■ DATASET CONTENT:
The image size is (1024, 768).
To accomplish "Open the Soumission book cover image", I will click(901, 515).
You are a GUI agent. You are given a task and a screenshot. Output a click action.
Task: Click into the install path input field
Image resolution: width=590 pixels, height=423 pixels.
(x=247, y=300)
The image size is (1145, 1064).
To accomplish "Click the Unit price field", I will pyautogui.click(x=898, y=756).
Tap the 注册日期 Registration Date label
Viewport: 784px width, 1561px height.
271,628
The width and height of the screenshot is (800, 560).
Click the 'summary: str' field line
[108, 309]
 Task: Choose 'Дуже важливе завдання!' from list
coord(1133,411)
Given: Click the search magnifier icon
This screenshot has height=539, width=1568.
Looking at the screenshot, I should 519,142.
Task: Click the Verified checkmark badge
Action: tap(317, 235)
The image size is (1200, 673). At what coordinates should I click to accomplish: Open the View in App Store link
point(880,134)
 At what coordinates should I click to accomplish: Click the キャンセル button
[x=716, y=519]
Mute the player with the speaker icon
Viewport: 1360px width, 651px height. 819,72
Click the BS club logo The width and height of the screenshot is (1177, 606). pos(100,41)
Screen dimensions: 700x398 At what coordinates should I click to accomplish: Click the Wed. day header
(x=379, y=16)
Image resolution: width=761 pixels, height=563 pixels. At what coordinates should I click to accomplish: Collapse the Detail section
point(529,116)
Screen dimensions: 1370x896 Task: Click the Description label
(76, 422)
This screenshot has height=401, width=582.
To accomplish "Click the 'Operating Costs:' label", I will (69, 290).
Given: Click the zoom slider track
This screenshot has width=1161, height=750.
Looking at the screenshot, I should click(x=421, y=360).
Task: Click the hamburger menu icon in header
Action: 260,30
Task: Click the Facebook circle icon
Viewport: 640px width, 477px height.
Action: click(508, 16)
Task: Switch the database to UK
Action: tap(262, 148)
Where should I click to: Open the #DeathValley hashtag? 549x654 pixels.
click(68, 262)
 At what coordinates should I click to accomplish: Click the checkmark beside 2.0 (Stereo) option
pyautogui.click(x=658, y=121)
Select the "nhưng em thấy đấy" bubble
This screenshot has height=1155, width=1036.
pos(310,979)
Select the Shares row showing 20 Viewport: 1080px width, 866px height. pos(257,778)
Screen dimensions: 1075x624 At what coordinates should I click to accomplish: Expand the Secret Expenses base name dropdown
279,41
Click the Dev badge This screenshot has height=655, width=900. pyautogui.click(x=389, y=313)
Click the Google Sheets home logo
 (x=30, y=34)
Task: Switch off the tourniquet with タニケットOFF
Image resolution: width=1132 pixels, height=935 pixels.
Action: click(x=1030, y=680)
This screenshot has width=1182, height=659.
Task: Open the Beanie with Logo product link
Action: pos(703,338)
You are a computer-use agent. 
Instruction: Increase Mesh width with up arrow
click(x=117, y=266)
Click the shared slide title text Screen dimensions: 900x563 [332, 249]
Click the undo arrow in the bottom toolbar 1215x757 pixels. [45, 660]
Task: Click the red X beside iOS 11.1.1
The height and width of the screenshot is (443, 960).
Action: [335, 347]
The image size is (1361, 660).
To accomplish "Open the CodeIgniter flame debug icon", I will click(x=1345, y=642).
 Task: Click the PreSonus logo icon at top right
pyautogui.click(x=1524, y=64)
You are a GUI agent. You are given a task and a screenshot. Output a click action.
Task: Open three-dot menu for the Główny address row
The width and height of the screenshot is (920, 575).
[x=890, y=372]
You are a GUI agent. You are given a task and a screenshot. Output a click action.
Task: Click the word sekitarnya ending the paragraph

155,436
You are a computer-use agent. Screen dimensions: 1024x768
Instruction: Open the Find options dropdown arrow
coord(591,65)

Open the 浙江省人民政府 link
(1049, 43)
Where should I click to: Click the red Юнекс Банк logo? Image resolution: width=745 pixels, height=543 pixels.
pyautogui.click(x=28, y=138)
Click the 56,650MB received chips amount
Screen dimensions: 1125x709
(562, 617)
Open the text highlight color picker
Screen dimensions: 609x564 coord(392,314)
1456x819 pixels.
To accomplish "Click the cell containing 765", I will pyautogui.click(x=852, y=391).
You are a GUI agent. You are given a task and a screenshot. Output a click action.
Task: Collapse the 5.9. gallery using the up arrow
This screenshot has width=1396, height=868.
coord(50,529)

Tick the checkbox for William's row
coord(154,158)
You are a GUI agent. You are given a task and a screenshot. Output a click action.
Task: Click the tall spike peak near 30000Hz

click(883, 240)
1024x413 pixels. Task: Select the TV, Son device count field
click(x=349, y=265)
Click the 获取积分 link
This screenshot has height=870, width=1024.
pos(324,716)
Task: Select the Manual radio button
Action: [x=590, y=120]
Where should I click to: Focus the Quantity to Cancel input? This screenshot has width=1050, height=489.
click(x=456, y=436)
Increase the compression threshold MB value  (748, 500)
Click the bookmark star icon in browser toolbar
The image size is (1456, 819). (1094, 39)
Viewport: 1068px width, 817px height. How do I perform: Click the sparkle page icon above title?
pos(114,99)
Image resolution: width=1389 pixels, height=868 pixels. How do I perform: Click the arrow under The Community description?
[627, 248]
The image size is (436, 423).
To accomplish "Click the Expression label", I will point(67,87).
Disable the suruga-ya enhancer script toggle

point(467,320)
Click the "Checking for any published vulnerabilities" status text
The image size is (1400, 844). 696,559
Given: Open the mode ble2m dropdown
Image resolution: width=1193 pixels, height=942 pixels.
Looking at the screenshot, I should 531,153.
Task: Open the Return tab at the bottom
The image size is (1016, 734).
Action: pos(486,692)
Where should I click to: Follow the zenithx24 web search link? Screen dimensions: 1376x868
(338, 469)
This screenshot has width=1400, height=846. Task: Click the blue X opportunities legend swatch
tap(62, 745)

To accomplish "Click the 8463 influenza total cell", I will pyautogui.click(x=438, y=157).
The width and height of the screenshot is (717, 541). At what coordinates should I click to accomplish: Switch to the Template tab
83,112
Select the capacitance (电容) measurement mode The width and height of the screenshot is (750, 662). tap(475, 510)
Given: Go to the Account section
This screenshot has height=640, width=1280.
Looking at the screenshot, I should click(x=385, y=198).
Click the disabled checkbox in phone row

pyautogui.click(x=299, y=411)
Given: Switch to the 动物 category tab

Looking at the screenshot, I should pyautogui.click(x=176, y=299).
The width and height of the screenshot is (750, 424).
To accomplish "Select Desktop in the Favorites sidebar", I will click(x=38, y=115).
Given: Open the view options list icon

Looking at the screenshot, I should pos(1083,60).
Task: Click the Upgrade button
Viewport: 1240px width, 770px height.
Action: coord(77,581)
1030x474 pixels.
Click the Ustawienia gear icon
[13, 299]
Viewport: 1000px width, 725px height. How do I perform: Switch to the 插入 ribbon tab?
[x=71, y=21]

■ YOUR OBJECTIVE:
Whenever a line of the material above contains the string "computer", copy that line out.

■ OUTPUT FOR THIS EXERCISE:
You are a computer-use agent. 
You are a computer-use agent. Screen dimensions: 1024x768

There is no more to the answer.